The poetic irony is that television, which enabled Hanna and Barbera to grow rich betraying their heritage, also kept that heritage alive for generations of kids who watched Bugs, Daffy, Popeye, and Betty Boop thinking, "Gee, I'd like to do something like that," then grew up to do it and rescued animation from the sinkhole of the Saturday morning ghetto.

11:03 PM  
Anonymous Anonymous said...

The sick thing is, lately I've actually seen MORE of those mid-to-late sixites shorts being played on television than the classic WB stuff. I'm not sure why, but the last two or three times I managed to catch a Looney Tunes showing on the Cartoon Network they were trying to shovel late-era Road Runner/Speedy Gonzoles crap down my throat instead of the genuine article. The hell?

(And yes, several times they have played the Merlin/Cool Cat crap, as well as ... Bunny and Clyde. The latter seems to be especially popular on UK airwaves. No, I do not know why. I wish I had been spared from seeing any of them at all).

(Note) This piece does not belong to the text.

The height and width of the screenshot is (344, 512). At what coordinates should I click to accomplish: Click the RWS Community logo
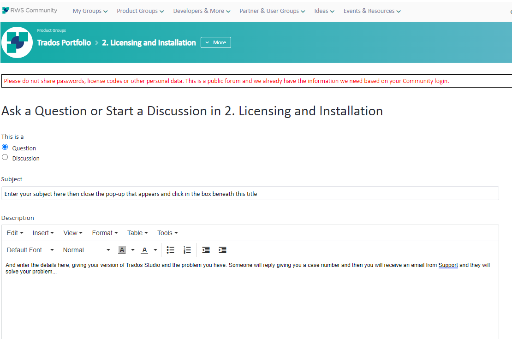(x=29, y=10)
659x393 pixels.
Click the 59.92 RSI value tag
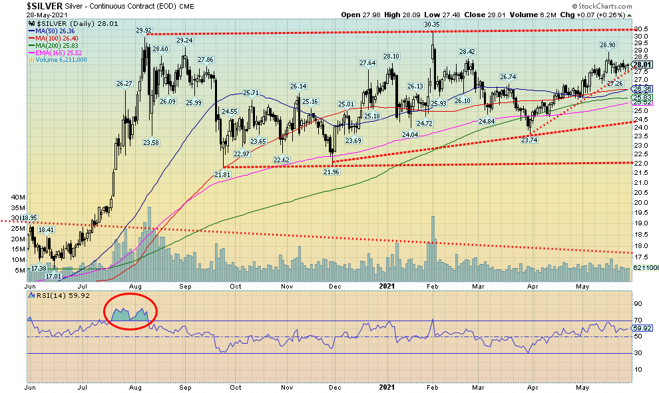pos(642,328)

Even now the name 'Bill Lava' strikes terror and revulsion in my heart. The blaring, brassy strains of his scores evoke nightmare images in my head of green shag carpeting, bright orange drapes, and big glases of generic RC Cola. I'm not sure why, but yeah, immediate nausea. Following Carl Stalling up with that guy is insulting to music listeners and members of the human race in general.

10:39 PM  
Anonymous Anonymous said...

I was wondering how those Three Stooges shorts wound up being shown at the Coolidge Corner theatre in Brookline back around '70 and '71.I'd thought they'd just been lying around and somebody decided to show them-I didn't know that there was an official reissue program.How anachronistic for '68.

11:17 PM  
Anonymous Anonymous said...

Man, I'm amazed anyone admits to knowledge of 'Bunny and Claude' ("a rabbit and his broad", to quote the theme song).